I Congresso Internacional de Pesquisa em Letras no Contexto Latino-Americano e X Seminário Nacional de Literatura, História e Memória 21 a 23 de Setembro de 2011 UNIOESTE – Cascavel/PR Na missão de transportar as armas até a orla e no seu retorno à embarcação, ela talvez tenha realizado vinte vezes o trajeto, cruzando invariavelmente sob o fogo inimigo dentro de uma pequena barca com dois remadores [...]. Ela, porém, de pé sobre a popa, no encruzamento dos tiros, surgia, ereta, calma e altaneira como uma estátua de Palas, recoberta pela sombra da mão que Deus naquelas horas pousava sobre mim (DUMAS, 2006, p. 99).
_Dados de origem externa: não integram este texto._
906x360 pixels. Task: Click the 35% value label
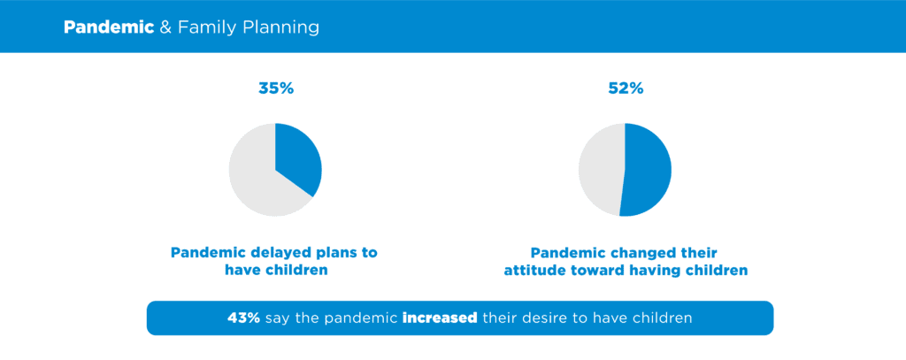(x=274, y=88)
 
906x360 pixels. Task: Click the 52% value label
(x=625, y=88)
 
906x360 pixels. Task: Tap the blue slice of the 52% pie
(x=648, y=170)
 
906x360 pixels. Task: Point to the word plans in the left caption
(x=335, y=253)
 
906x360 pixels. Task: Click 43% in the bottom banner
(x=243, y=318)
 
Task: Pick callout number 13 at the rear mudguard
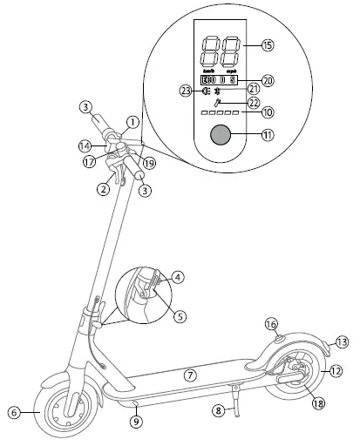[342, 341]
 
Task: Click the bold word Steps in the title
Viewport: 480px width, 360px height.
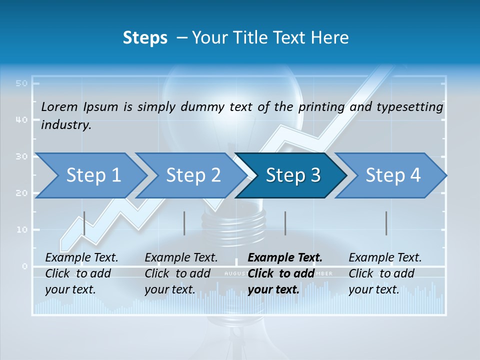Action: pyautogui.click(x=145, y=38)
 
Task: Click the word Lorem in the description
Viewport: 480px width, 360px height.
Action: pyautogui.click(x=60, y=106)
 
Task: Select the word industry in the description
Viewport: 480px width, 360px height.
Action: pyautogui.click(x=66, y=125)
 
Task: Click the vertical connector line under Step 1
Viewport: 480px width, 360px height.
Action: pyautogui.click(x=84, y=223)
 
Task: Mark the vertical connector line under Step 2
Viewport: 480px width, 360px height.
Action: pyautogui.click(x=184, y=223)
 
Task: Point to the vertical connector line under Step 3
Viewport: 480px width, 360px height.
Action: pyautogui.click(x=285, y=223)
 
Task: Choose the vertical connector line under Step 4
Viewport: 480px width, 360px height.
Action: pyautogui.click(x=386, y=223)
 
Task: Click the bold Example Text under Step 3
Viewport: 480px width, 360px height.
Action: pyautogui.click(x=285, y=258)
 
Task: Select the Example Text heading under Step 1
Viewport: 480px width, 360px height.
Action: pyautogui.click(x=82, y=258)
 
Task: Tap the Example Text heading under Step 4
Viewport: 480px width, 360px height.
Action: pyautogui.click(x=385, y=258)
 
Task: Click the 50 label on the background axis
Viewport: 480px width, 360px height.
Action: pyautogui.click(x=21, y=83)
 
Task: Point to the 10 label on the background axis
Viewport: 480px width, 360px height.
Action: pyautogui.click(x=21, y=230)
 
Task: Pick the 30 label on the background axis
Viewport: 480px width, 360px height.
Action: pyautogui.click(x=21, y=156)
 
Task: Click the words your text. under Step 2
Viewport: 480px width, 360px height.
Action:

Anita é comparada a deusa grega da guerra, Palas Atena, em uma situação em que seu modo de agir – quase suicida – é protegido por Deus, assim como Garibaldi afirma que ocorre com ele também. Ou seja, a mão de Deus estava protegendo a ele primeiramente e se estendeu a ela por ser uma mulher digna de estar ao lado dele, como uma heroína valente e destemida. A Anita de Giuseppe Garibaldi será sempre uma mulher corajosa, que esteve ao seu lado para lutar pela liberdade. Ele praticamente não faz referência à vida dela antes de se conhecerem e sublinha apenas fatos ocorridos no espaço público, ou seja, descreve principalmente a atuação dela na guerra, nas lutas contra a monarquia no sul do Brasil e nos combates pela unificação da Itália. O romance do mineiro João Felício dos Santos, A guerrilheira, publicada em 1979, revive a saga de Anita Garibaldi, corroborando o mito heroico dela construído pelo revolucionário italiano, pois a personagem é dotada de coragem e de iniciativa excepcionais, comum a uma imagem idealizada de acordo com os princípios românticos vigentes na época em que a heroína histórica viveu. Como se verá, o autor depura e amplia a imagem de heroína de Anita, pois a protagonista não valente somente na guerra, mas no cotidiano, ao confrontar as regras da sociedade que oprime a mulher e escraviza os negros, como se ambos não fossem seres humanos. A narrativa inicia com a descrição de um serão que os homens da cidade de Laguna acostumavam fazer ao anoitecer. Era o ano de 1835 e eles conversavam sobre a Revolução Farroupilha, que havia iniciado no Rio Grande do Sul uma guerra contra a monarquia no Brasil. Anita se integra ao grupo para conversar, procedimento pouco usual para uma mulher do século XIX, como se percebe na reação do padrasto de Anita no dia seguinte:

Dom Rafael estava furioso e, desde a véspera, não conseguia esconder seus sentimentos de revolta contra o mau procedimento de Anita. - Com que então – dom Rafael começou a catilinária que havia preparado durante toda a noite. – Com que então, a senhora dona Ana de Jesus, minha enteada, andou, ontem, em serão de homens, não é verdade? Anita fez que sim com a cabeça, ar muito sério. - E pior! Pelo que soube... me contaram... a discutir políticas com forasteiros ... a se declarar farroupilha! (SANTOS, 1987, p. 39).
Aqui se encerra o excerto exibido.